More often than not, I have to decline. I hate to do it, but I have traffic and nap time and bedtime routines to consider. I drive home, sometimes wondering, does she know I love her, and feel loved, if I don’t eat? 

I think so, at least I hope so. Because the love she’s given all these years— both through food and otherwise— has influenced me in profound ways. Namely, in this season, I am learning to see the responsibilities that come with feeding a family are precious ones, nothing less than the high calling to nourish and nurture. 

As a parent, there is a lot I can’t fix, and won’t ever be able to control in this world. Oh how I wish I could! But the good news is, I can make dinner. I can feed a belly. I can give what I have— be it fish crackers or chicken thighs or spaghetti and meatballs. This is not a small thing, and I am grateful that to my Nonnie, it never was.

To give of myself, every day, multiple times a day— planning, shopping, preparing and cleaning up after food— it is a chance to love. A chance to serve and give so that another will grow, mature and become who they were created to be and do what they are made to do. I have received this selfless act of love, over and over and one million times over. Is there a greater gift than being able to fulfill this role, now, for my own son? 

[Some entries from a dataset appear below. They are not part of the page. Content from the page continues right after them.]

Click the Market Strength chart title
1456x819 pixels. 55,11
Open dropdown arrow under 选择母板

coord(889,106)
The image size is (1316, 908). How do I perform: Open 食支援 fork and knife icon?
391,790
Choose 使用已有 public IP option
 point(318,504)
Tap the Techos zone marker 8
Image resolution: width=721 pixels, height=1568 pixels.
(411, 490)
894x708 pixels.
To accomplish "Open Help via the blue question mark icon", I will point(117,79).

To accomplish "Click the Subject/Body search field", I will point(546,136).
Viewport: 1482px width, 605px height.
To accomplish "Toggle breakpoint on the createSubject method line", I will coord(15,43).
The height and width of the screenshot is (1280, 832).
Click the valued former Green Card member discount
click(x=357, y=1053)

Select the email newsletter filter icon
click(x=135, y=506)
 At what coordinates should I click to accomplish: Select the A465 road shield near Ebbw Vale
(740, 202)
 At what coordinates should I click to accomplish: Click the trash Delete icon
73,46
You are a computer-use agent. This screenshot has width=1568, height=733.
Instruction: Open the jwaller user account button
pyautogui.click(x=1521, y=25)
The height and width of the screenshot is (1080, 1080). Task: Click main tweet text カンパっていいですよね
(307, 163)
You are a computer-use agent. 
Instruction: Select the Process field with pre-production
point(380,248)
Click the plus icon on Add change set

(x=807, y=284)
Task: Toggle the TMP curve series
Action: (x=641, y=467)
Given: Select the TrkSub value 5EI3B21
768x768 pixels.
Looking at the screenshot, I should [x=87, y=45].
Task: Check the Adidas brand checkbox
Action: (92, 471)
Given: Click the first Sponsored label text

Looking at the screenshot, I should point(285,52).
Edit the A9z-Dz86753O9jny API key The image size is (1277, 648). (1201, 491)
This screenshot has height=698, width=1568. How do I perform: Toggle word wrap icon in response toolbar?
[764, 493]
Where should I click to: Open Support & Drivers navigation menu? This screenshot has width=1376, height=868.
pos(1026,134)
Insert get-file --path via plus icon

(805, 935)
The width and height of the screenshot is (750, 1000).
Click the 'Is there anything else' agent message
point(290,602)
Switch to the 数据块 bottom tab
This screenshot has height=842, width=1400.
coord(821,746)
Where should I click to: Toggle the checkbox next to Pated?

Funny thing is, I don’t actually care for lunch meat that much. Never have. When I worked in an office, I would just as soon pack some odd leftovers to reheat for lunch than make up a sandwich. But now, I find myself grabbing some shaved lunch meat each time I’m at the store. I recall all the child nutrition books I’ve read, the Instagram influencers I follow and I can’t help but think about sodium levels— what are nitrates, anyway? But the turkey keeps ending up in my cart, just in case. 

1 Comment

  1. Kathleen Thulin says:

    As always, I so enjoy your writing. You took me back to my grandmother’s table, my precious Mam-Mam! She had a little brown change purse that she’d take up to the top of the street to buy the farmer’s fresh vegetables as he drove into town. She was not a terrific cook as I remember but the love was always there. Thank you, Amanda, for these thoughts. Love you you, Will, and your lovely son!